_Document section_.
——————————

Apr 21, 2005 01:00
This is the last livejournal entry I will ever write.
I've decided that this thing is only a tool engineered to cause the author of it's text as much emotional damage as possible in one dose.
I was reading entries from the the date of creation of this thing... years ago.
And every thing I read only served to plunge what was already a rapidly declining mood into an
abysmal pit of nothing.
Among the things one can survey here... how happy my life used to be.
How care free I was. How childish I was...
How unfortunately I didn't change... and that fact caused the downfall of one of the only things I really had to live for.
I'll leave this thing here though... incase I ever decide I don't feel bad enough about myself... or maybe, someday I'll feel comfortable enough with what has happened to me that I'll be able to read it without crying... and without making stupid comments like "I wish I could go back, and relive all of that."
I truly do... I wish I could go back in time... and be myself... and do things to prevent the terrible losses that I suffered.
I'd like to go on the record as saying that my relationship with Erika was the single most beautiful thing that I think I could possibley ever experience. And that I wish that she could feel that way about me again...
Life only gets harder from this point on... You can say that at any given point in your life, and it will always be true. That's not my current black mood speaking... I think it's fact...
I'll leave this God Damn thing with one of the few things in the chronical of my highschool career that didn't make me want to die. My favorite joke...

——————————

_Material provided_.
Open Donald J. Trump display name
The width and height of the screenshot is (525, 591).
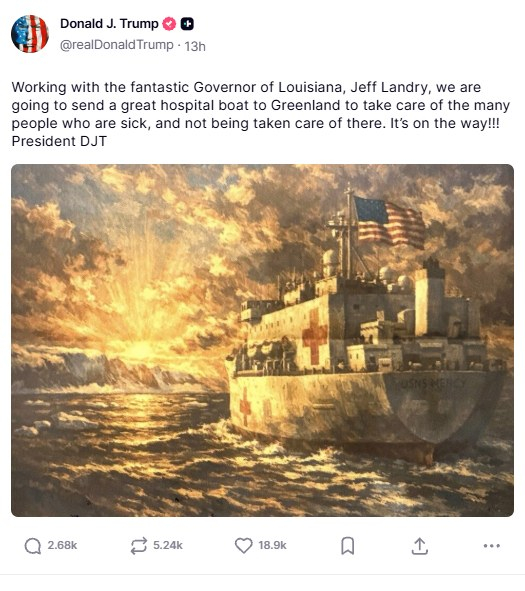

——————————

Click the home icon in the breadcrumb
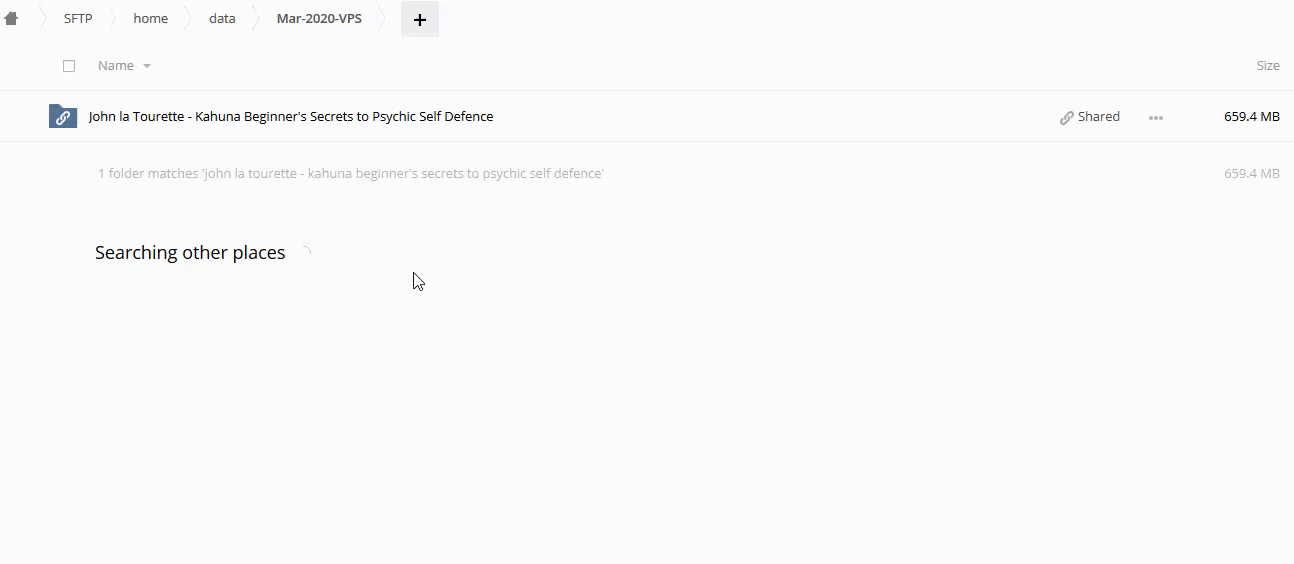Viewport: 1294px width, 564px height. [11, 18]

——————————

_Work to complete_.
1. Edit the journal entry's passage that opens with the words "Among the things" and closes with "that I suffered.", putting "weeping" in place of "crying".
2. Resume the journal entry, writing on from its final sentence.
The listing is separate material and has no connection to the journal entry.

_Results_.
1.
Among the things one can survey here... how happy my life used to be.
How care free I was. How childish I was...
How unfortunately I didn't change... and that fact caused the downfall of one of the only things I really had to live for.
I'll leave this thing here though... incase I ever decide I don't feel bad enough about myself... or maybe, someday I'll feel comfortable enough with what has happened to me that I'll be able to read it without weeping... and without making stupid comments like "I wish I could go back, and relive all of that."
I truly do... I wish I could go back in time... and be myself... and do things to prevent the terrible losses that I suffered.

2.
"So a duck walks into a grocerey store, and walks up to the clerk and says,"You sell gwapes?" And the clerk says "No, we ain't got no grapes." So the duck leaves and returns the next day to ask the same question, to which the clerk responds,"NO! We ain't got no grapes, and if you ask again, I'll staple your feet to the floor!" So the duck leaves, and comes back the next day, and asks the clerk,"Do you have any staples?" To which the clerk responds with an angry,"No." and then the duck says..."Do you have any gwapes?"
No... this is not a cry for help. This is not some kind of lame suicide note thing either.
This thing failed to help me in a time of need... so it is useless.
When I started this thing... it was full of happy entries... and a happy life... with happy love...
What the hell went wrong?
If you have some kind of burning desire to have your feelings ignored... you can talk to me in person...
being that I don't even want to listen to my own bitching at the current moment... I don't know how much I'll want to listen to yours.
For the absolute final time on this .com...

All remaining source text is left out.